You get several perspectives: Frank, who survives a catastrophe, Mary, who leads the Ministry for the Future and tries to convince governments and people in power all around the world that saving the planet is the only important thing, and the occasional random person to tell you about happenings somewhere else. Plus some from the point of view of a proton and similar.

Characters: I didn’t particularly care for either character. The way Frank’s story starts out you expect him to do something drastic (or even more drastic than what he actually does). Mary is the more dynamic character but the real problem is their voices. None of the chapters was distinct enough from the other character’s to stand out.
Pacing: It starts off fairly strong, then gets into politics which slows down a lot of things, but not horribly so. The ending however meandered along without anything happening.

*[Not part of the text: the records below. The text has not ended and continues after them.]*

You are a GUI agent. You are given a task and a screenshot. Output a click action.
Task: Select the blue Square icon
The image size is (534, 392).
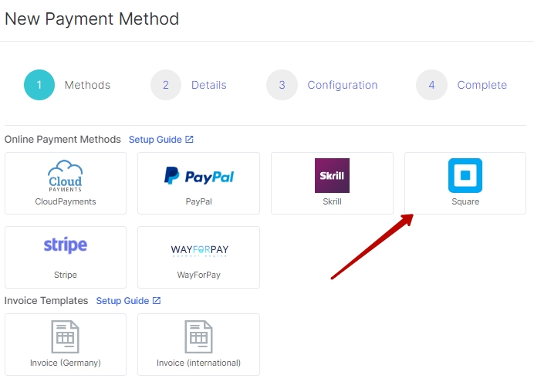[465, 175]
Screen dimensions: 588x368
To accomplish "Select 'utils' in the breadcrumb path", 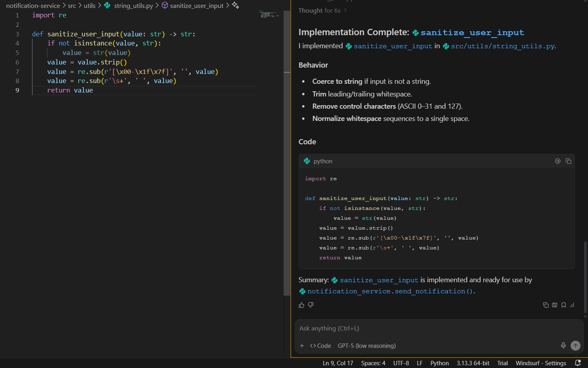I will [90, 5].
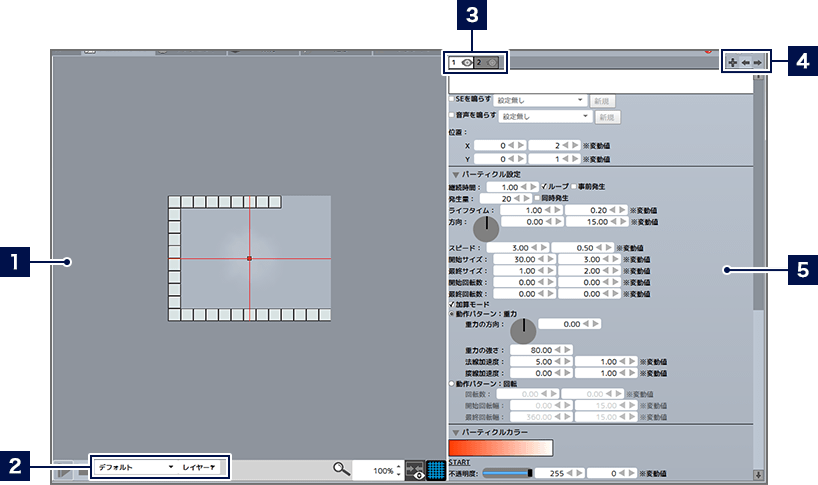
Task: Click the plus icon to add a particle
Action: 732,62
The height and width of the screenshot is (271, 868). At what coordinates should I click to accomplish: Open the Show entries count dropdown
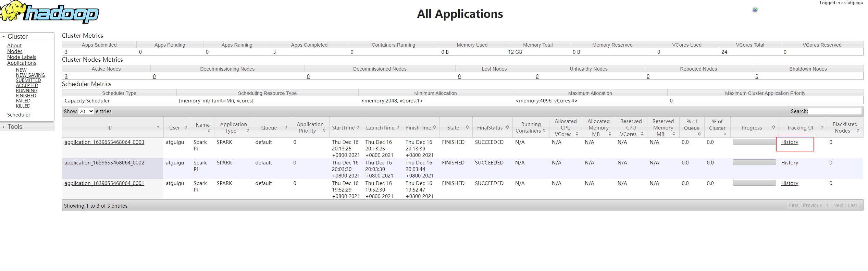click(86, 111)
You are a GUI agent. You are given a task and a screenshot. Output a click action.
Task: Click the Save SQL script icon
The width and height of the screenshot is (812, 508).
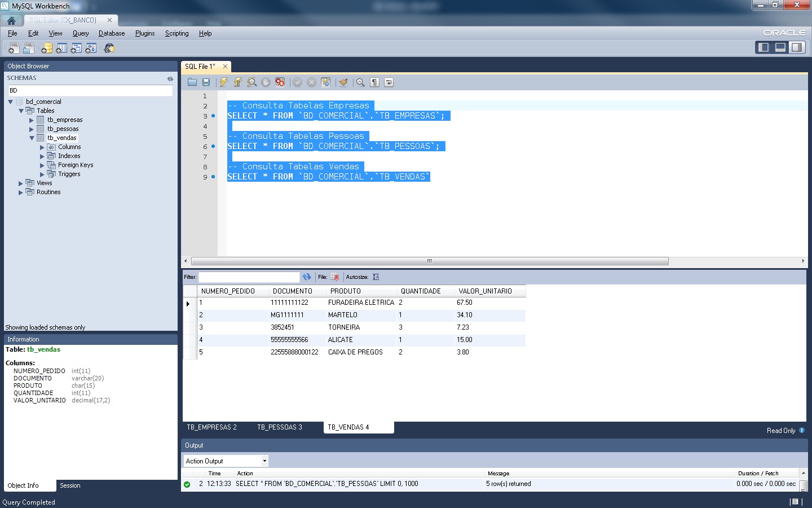[206, 82]
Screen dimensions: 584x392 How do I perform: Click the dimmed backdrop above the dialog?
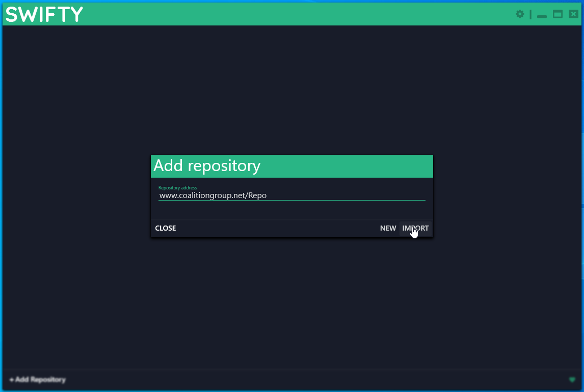(291, 92)
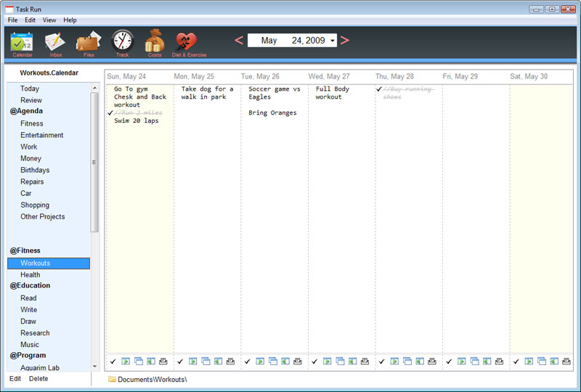Click the copy windows icon under Monday
The width and height of the screenshot is (581, 392).
coord(206,361)
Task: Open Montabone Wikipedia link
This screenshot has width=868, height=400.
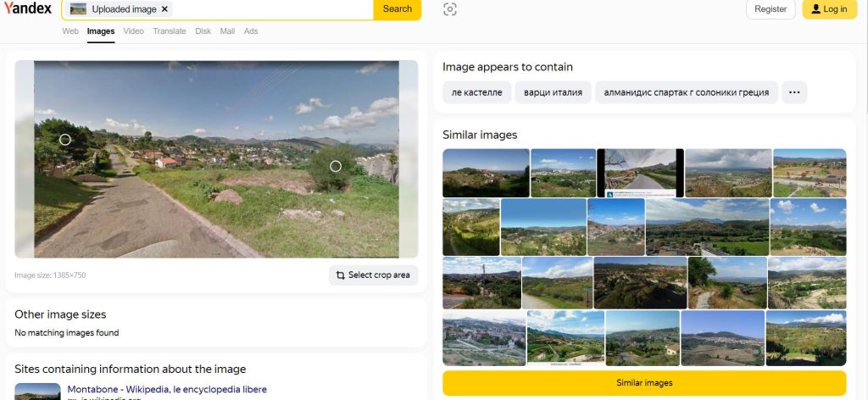Action: point(167,389)
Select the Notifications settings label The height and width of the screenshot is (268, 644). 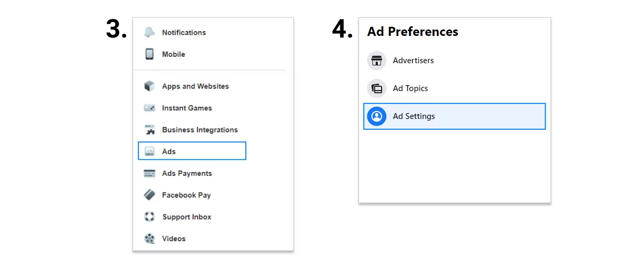pos(184,33)
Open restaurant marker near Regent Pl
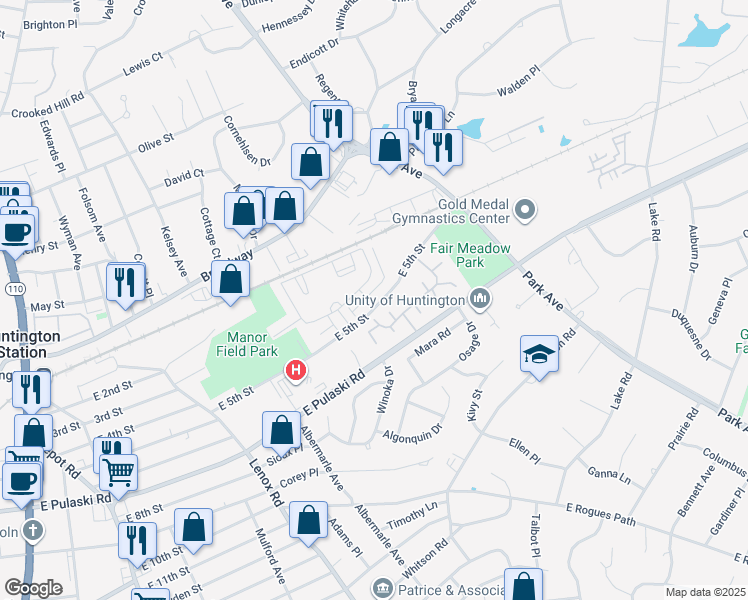The width and height of the screenshot is (748, 600). click(x=333, y=125)
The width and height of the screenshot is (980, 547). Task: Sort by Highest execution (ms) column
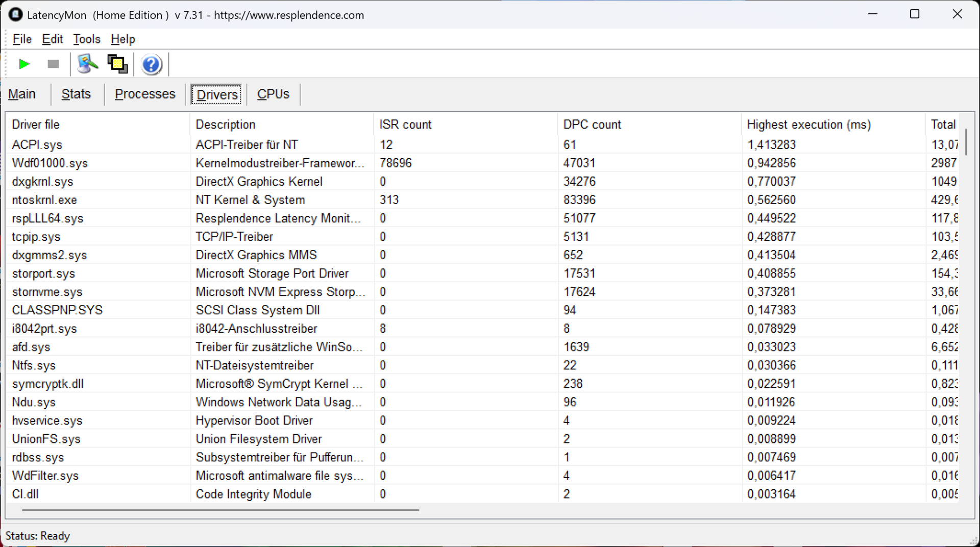point(809,125)
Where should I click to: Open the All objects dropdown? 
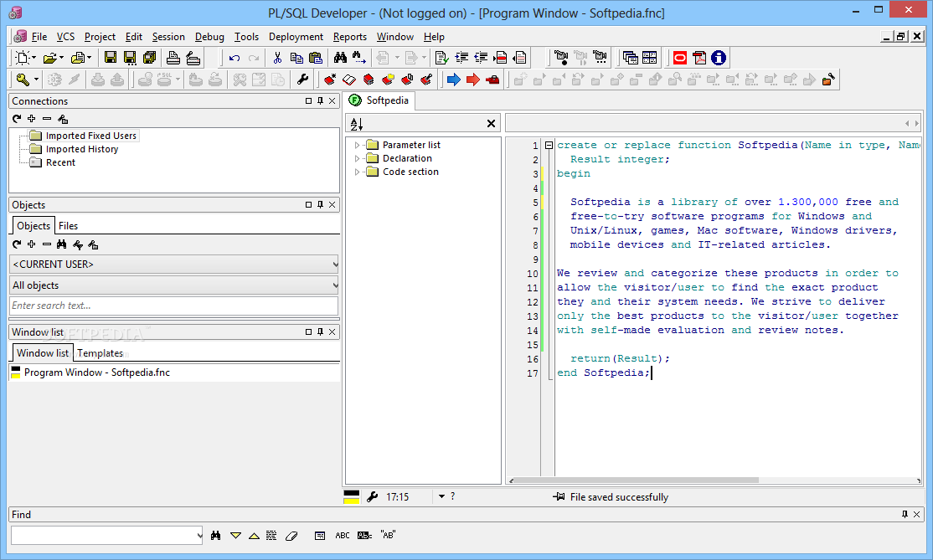332,285
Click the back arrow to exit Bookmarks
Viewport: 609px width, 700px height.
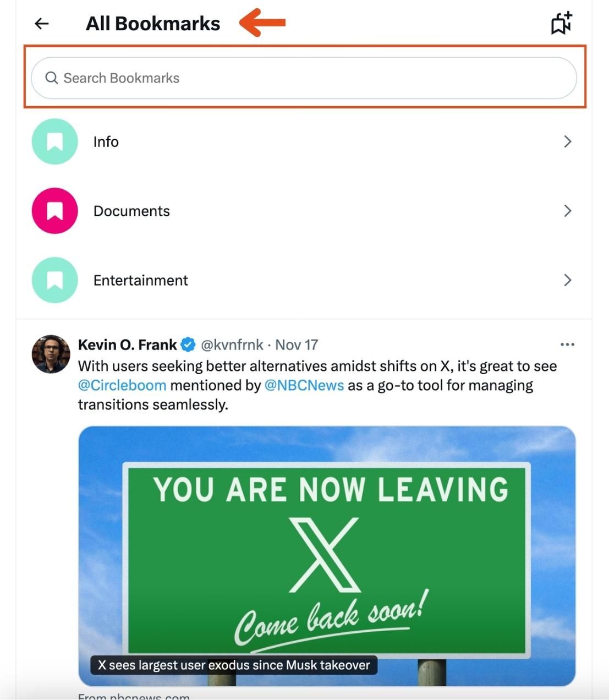pyautogui.click(x=41, y=23)
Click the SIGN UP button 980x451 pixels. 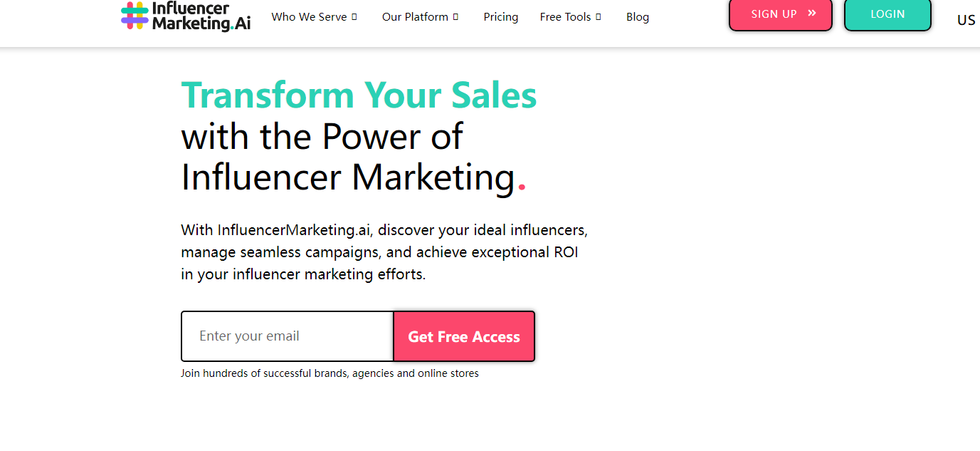pyautogui.click(x=781, y=14)
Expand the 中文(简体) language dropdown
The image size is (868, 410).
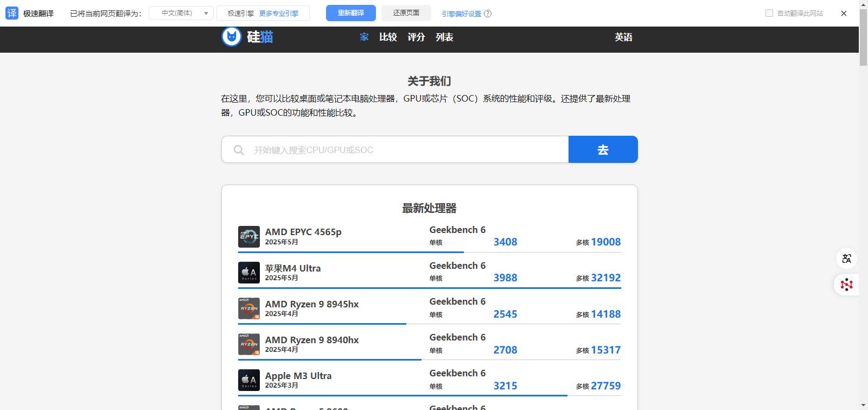(181, 13)
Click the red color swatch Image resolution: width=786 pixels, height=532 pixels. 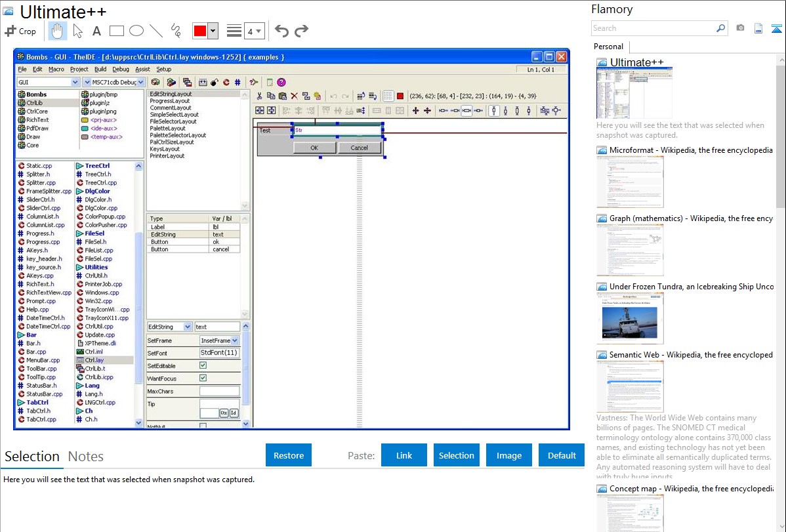tap(200, 31)
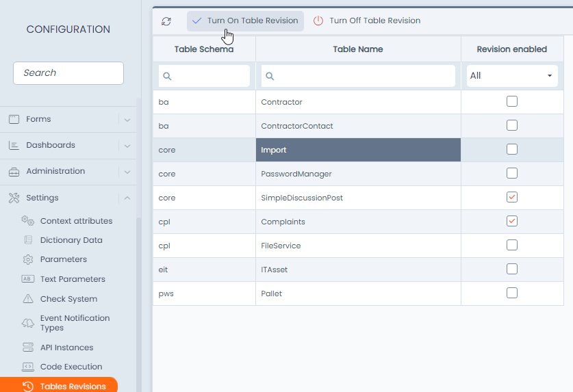The height and width of the screenshot is (392, 573).
Task: Click the refresh icon in the toolbar
Action: (x=166, y=21)
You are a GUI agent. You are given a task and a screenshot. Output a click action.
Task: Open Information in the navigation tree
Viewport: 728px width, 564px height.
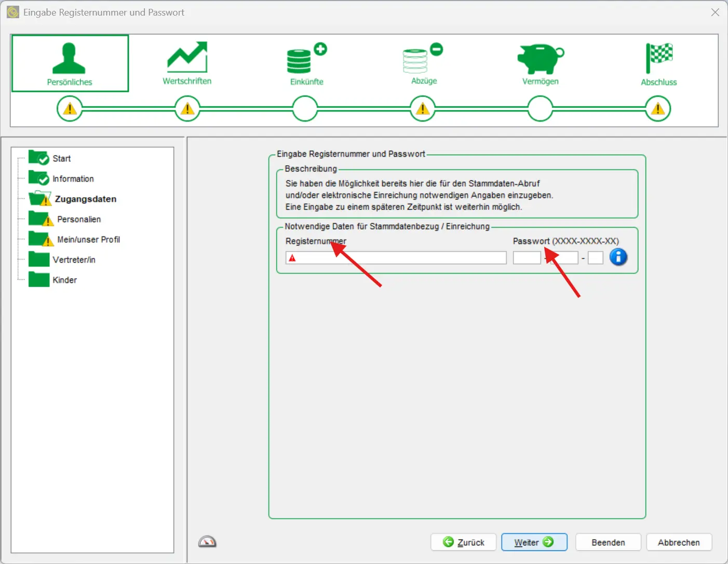[73, 179]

While the world-building was very detailed, it was sometimes just there for its own sake, e.g. when Mary takes a walk through Zurich. She gives you a great many details for her surroundings, and what she feels about certain things but it doesn’t do anything. Nothing happens on these walks, she doesn’t come to any great realisations, it’s just there to show you the city.
The message: The book delivers many points at which the change towards a better (or any) future could start or needs to be tackled from. Much like Mary in the book, it’s a constant struggle against greed and short-term views.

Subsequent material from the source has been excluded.